Dieser Bilanzposten entsteht, wenn Verluste den jeweiligen Kapitalkonten der Kommanditisten zugerechnet werden und wirtschaftlich über das vorhandene Eigenkapital hinausgehen. Der Jahresfehlbetrag wurde unmittelbar den Kapitalkonten belastet, sodass kein Bilanzverlust ausgewiesen wird.
Jahresverlust nach Gewinn im Vorjahr
Operativ entwickelte sich das Geschäft schwieriger als im Vorjahr.
Das Rohergebnis sank von 2,85 Millionen Euro auf 2,37 Millionen Euro.
Gleichzeitig erhöhten sich die Abschreibungen auf 1,68 Millionen Euro, nachdem im Vorjahr bereits 1,53 Millionen Euro angefallen waren. Ursache hierfür ist der wachsende Anlagenbestand.
Die sonstigen betrieblichen Aufwendungen gingen zwar leicht auf rund 741.000 Euro zurück, dennoch belasteten die hohen Finanzierungskosten weiterhin das Ergebnis. Die Zinsaufwendungen beliefen sich auf 513.000 Euro.
Unter dem Strich stand deshalb ein Jahresfehlbetrag von rund 549.000 Euro, nachdem im Vorjahr noch ein kleiner Gewinn von knapp 45.000 Euro erzielt worden war.
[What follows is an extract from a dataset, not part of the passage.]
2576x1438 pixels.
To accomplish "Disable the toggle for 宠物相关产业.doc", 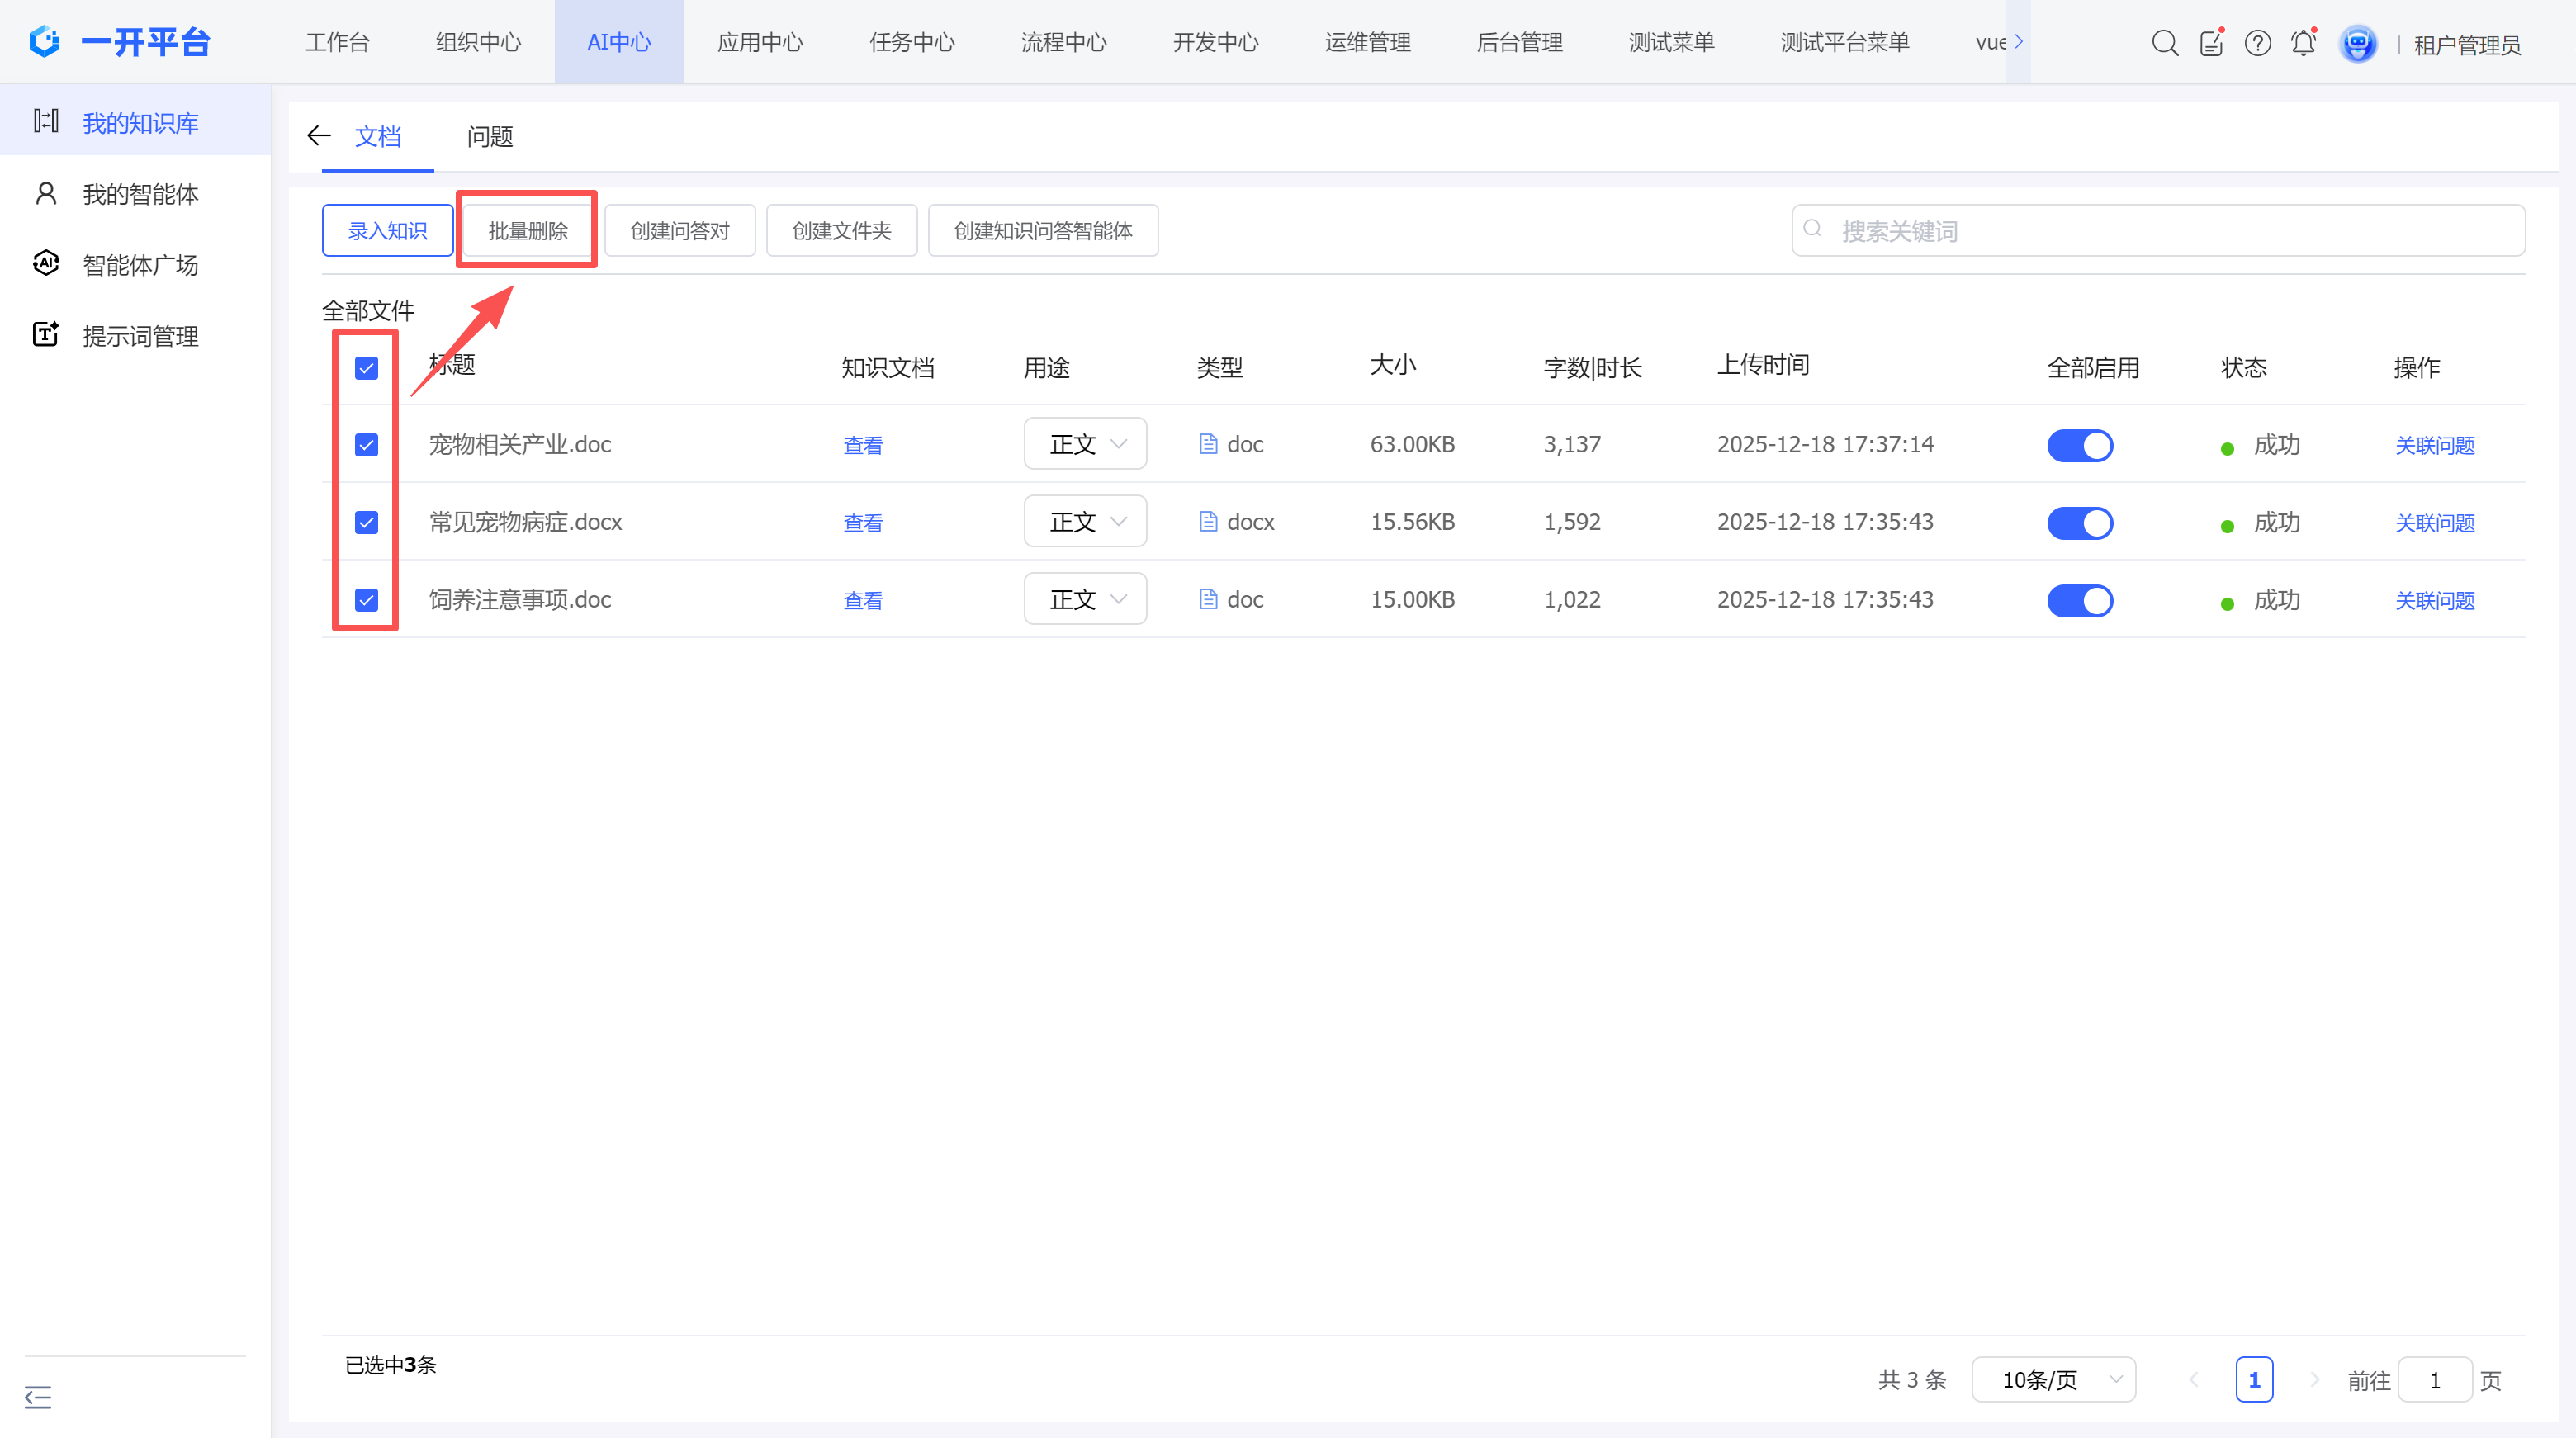I will click(x=2079, y=445).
Liquidität geht leicht zurück
Das Umlaufvermögen verringerte sich leicht von 1,43 Millionen Euro auf 1,32 Millionen Euro.
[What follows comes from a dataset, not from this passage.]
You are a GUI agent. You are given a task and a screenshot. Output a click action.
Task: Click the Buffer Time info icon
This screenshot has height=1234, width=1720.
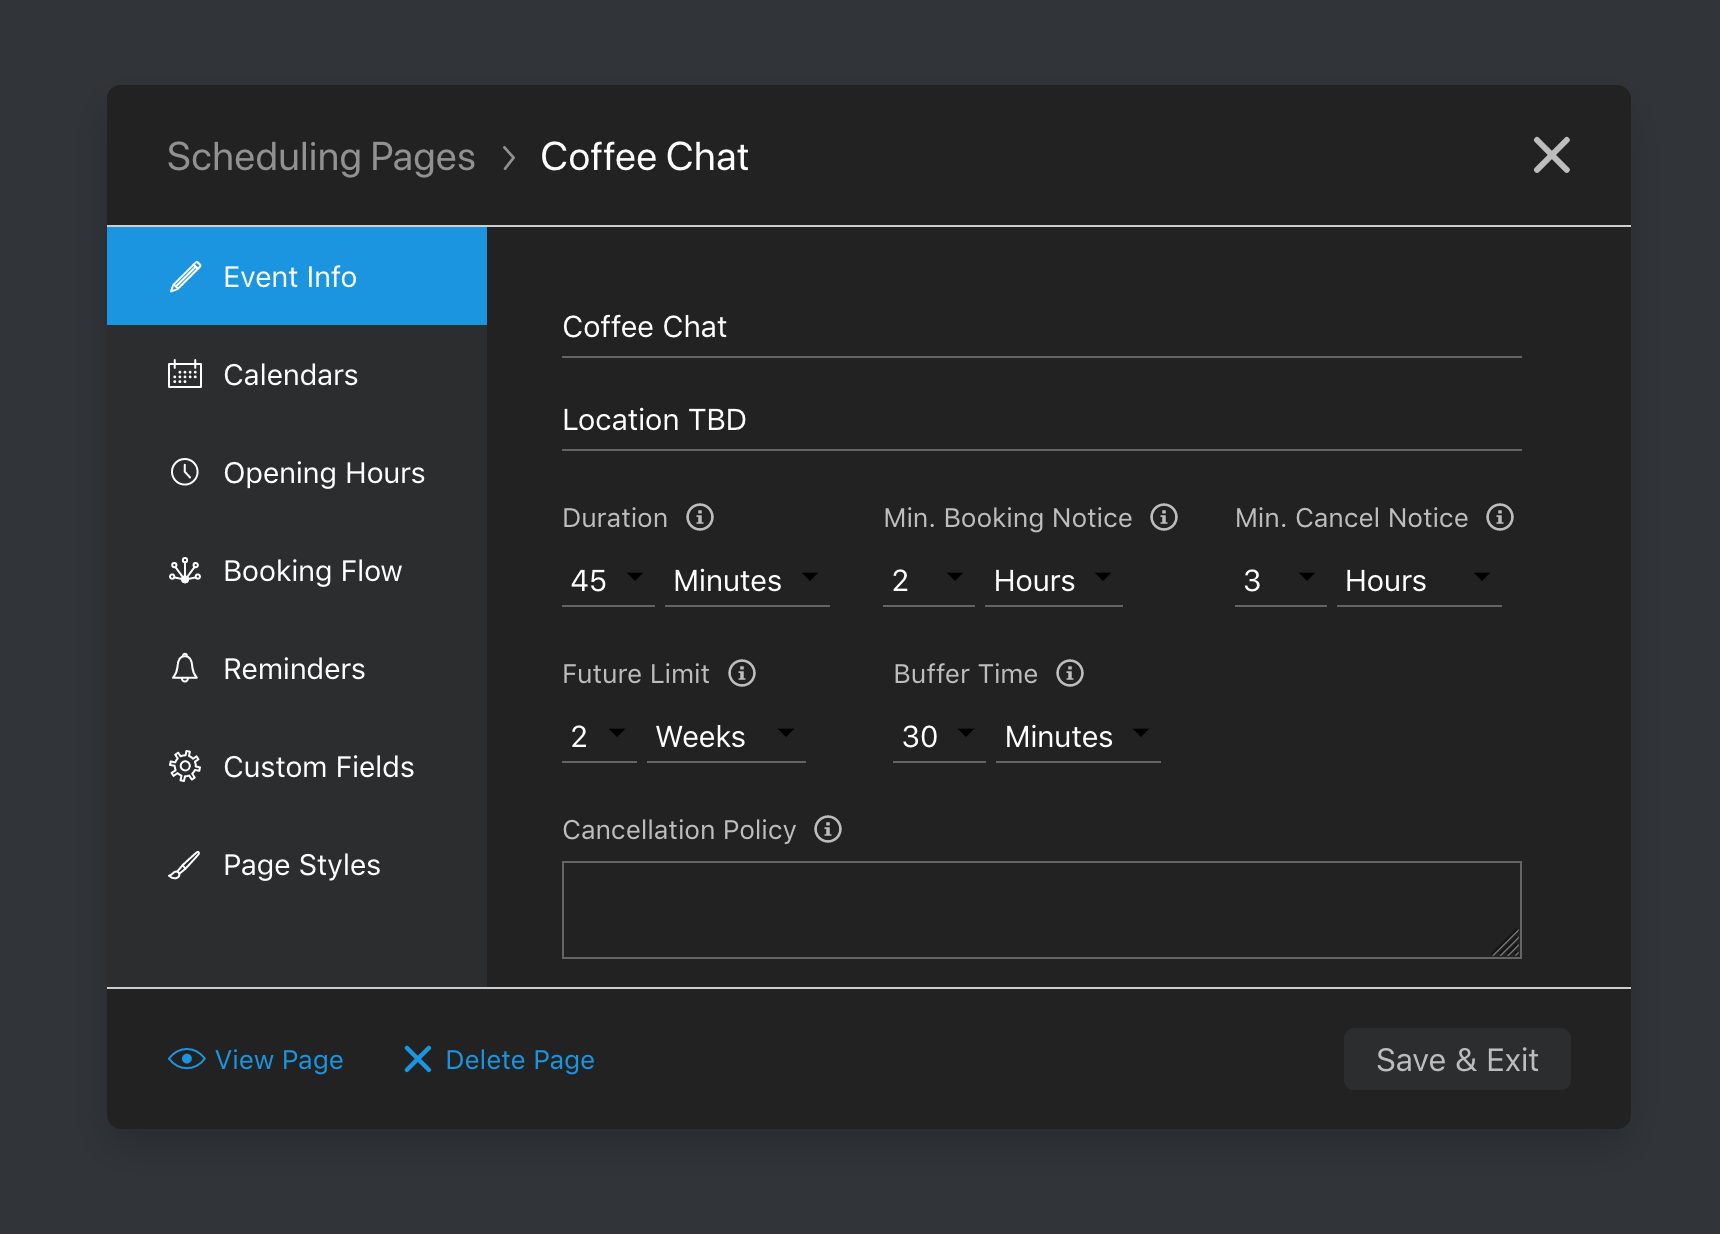(x=1070, y=673)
Während die Forderungen auf 713.000 Euro anstiegen, reduzierten sich die Bankguthaben deutlich von 1,08 Millionen Euro auf rund 610.000 Euro. Dies dürfte vor allem mit den hohen Investitionsausgaben während des Geschäftsjahres zusammenhängen.
Keine eigenen Mitarbeiter
Wie viele Projekt- und Betreibergesellschaften der Windenergiebranche beschäftigt auch die JWP Jade Windpark GmbH & Co. 18. Betriebs KG keine eigenen Arbeitnehmer. Die Geschäftsführung liegt bei Jan Schumacher und Edwin Deimling.
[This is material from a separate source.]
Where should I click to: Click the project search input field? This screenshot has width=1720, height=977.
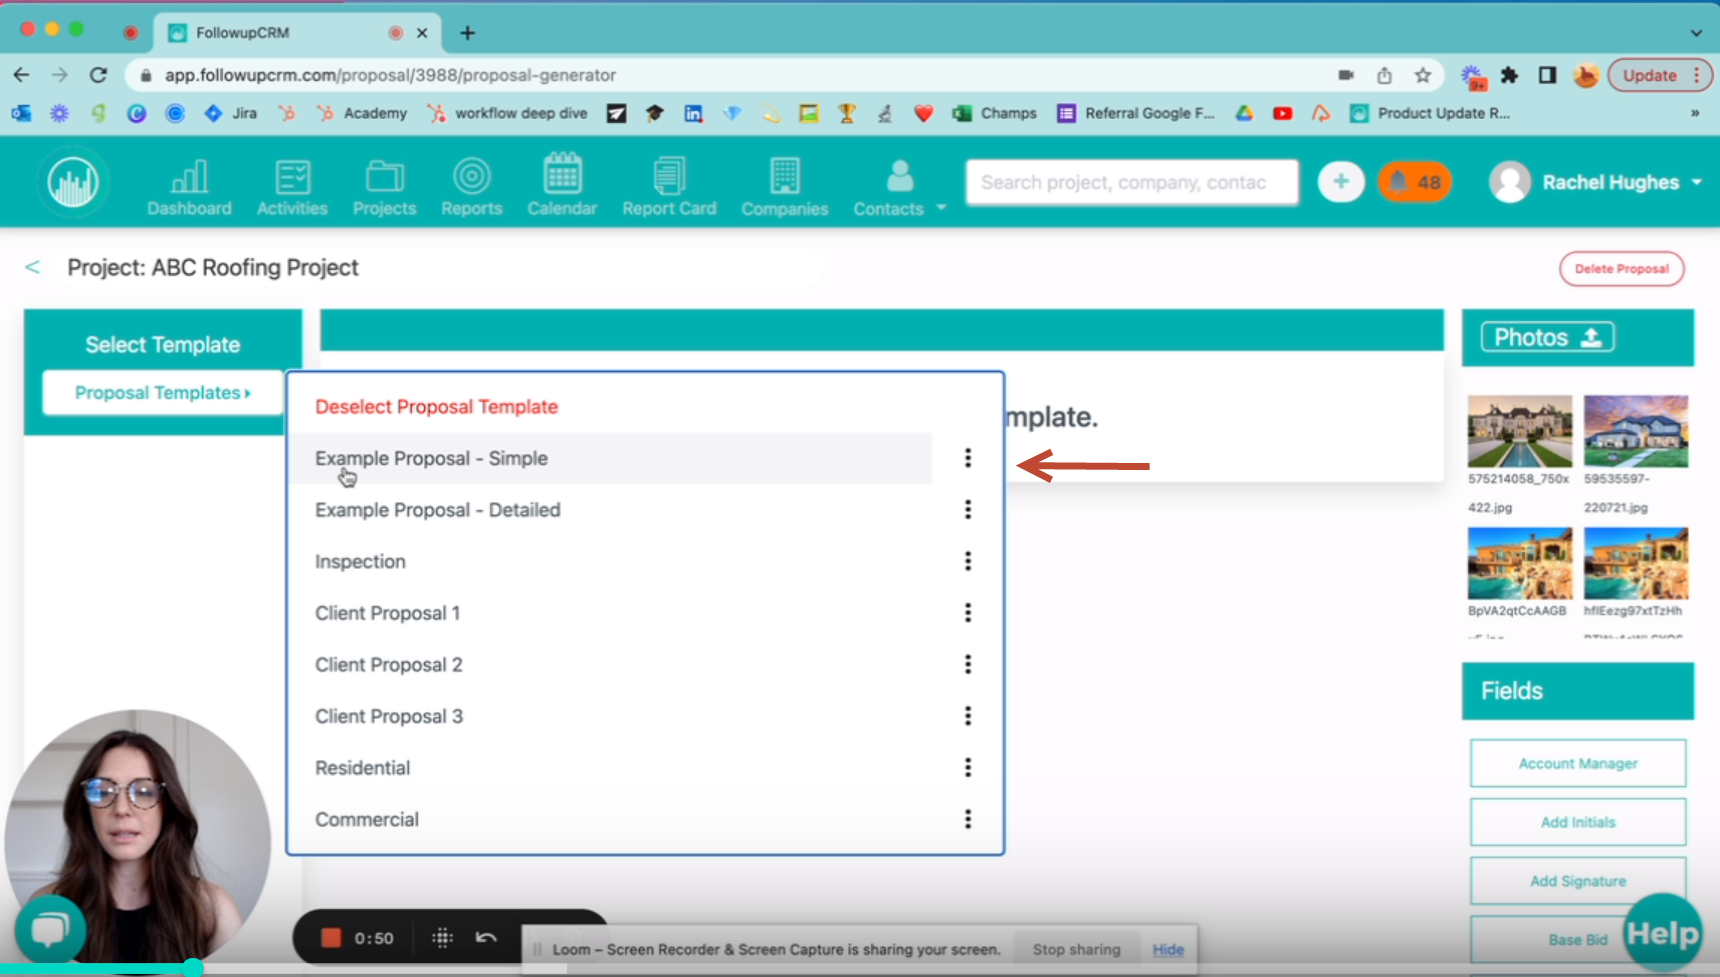pos(1130,182)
Ausbau steht klar im Mittelpunkt
Der Jahresabschluss macht deutlich, dass die Gesellschaft derzeit nicht auf kurzfristige Gewinnmaximierung ausgerichtet ist, sondern konsequent in den Ausbau ihrer Windenergieprojekte investiert. Die massive Ausweitung der Anlagen im Bau sowie die deutliche Erhöhung der Kreditfinanzierung sprechen für ein Unternehmen, das sich mitten in einer Investitionsphase befindet.
Der Jahresverlust ist vor diesem Hintergrund vor allem auf die hohen Abschreibungen und Finanzierungskosten zurückzuführen. Langfristig dürfte entscheidend sein, wie schnell die derzeit im Bau befindlichen Anlagen in Betrieb gehen und zusätzliche Stromerlöse erwirtschaften. Mit einem Investitionsvolumen von inzwischen über 36 Millionen Euro gehört die Gesellschaft bereits zu den größeren Windpark-Betreibergesellschaften im deutschen Markt.